We got lost finding it—or thought we did. Following the GPS, our rented car bounced down a one-lane rutted road on the Beara Peninsula. We hadn’t seen a gate or a sign. Hedges battered the car. I kept closing my eyes, sure we’d meet someone coming around the bend.
When my husband and I came to a cleared spot of muddy land that looked to be a parking lot, we got out and we stared at each other. “Is this…it?” I asked.
We stood on farmland.
Rolling green hills stretched in every direction. Cows grazed idly only an arms-length away. A rowdy creek burbled by. And nothing gave any indication that we might be in the right place except a sheep gate with a donation box tied to it.
We went through and followed a worn little path, hoping we weren’t trespassing.
And then, in the distance we saw it. Eager now, we hastened our steps up the little knoll, and the circle came into view. Five enormous stones stood in a circle against the most impossible backdrop: mountains, lakes, waterfalls.
We gawked. And gawked. And gawked.
It looked like where Excalibur ought to be. Or like a beloved spot elven place in Lord of the Rings. Everything about Uragh spoke enchantment. Crossing into it felt like walking into another world.
I cried when we left, and couldn’t explain why.
But I understand now. We live in a world that is not very enchanted at all. Prosaic, even. And now—especially now—with so much sickness and suffering and struggle, we live in a world that feels shadowed. Pale.
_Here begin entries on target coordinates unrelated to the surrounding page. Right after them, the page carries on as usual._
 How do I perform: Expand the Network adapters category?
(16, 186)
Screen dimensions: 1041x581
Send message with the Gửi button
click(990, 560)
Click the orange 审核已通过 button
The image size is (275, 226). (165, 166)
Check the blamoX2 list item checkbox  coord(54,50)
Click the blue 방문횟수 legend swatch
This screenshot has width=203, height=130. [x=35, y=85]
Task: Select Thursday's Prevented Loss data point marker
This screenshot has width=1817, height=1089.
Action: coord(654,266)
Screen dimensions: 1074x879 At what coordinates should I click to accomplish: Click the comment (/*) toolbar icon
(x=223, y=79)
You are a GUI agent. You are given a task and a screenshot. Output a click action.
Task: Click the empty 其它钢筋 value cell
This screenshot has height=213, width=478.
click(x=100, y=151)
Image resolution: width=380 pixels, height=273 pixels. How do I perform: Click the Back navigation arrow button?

Weary.
We go to work and we come home, we engage in our ministries, we tend to spouses and children, we go to church, we come home again, we complete our chores, we celebrate milestones and mourn struggles. And sometimes it all feels so small.
Despite the best efforts of Liturgy of the Ordinary, it can be hard to see God in those ordinary days.
And it’s harder in times of struggle. We got the news last week that my mother’s cancer has returned. Praise God, she begins immunotherapy tomorrow, but it was not news that we wanted. Hearing it made me think of the first time she was diagnosed, and the shock and sorrow that followed.
Sadness and struggle, unexpected difficulty, turns the world gray, and drains it of much of its magic.
But there is enchantment, and hope, and much beauty behind the veil of our mortality and our limited sight. I think sometimes modern Christians in particular are guilty of ignoring the deeply supernatural, the deeply enchanted, the wonderfully bewildering aspects of Scripture: the nephilim, angels, the great cosmic stage of Job, the staggering imagery of Ezekiel and Revelation.
Philip Yancey posited in his work that our faith has cosmic significance of which we are almost entirely unaware: that our belief in God here has an impact where God is. Heavenly beings rejoice over repenting sinners. The Garden, as far as we know, remains guarded by the flaming sword. We haven’t the slightest clue what we don’t know.
But there are glimpses.
There are moments like I experienced at the Uragh stone circle where you can feel it, a little: the grandeur and how large it all is, the bare edge of what we can’t comprehend. There are acts of deep love and courage and humility. There is laughter in the face of difficulty. There is exquisite natural beauty. There are books and stories, like Lord of the Rings, whose authors understand the importance of story as a way to point to something greater.
They are a testament: God is on his throne, and his kingdom is grander than I can possibly imagine.
So as the prosaic days go by, or as struggles arise, I turn to those little glimpses. They are a reminder of the redemption that is and that is to come, certainly, but they are a reminder also of what I can enjoy now: of God’s love for the world, of all that He made, of how vast and incomprehensible He is.
And like Elijah fleeing to Horeb, I’m nourished by these exquisite encounters.
I wish you one, for yourself, very soon.
(I would very much appreciate your prayers for my mother. Thank you!)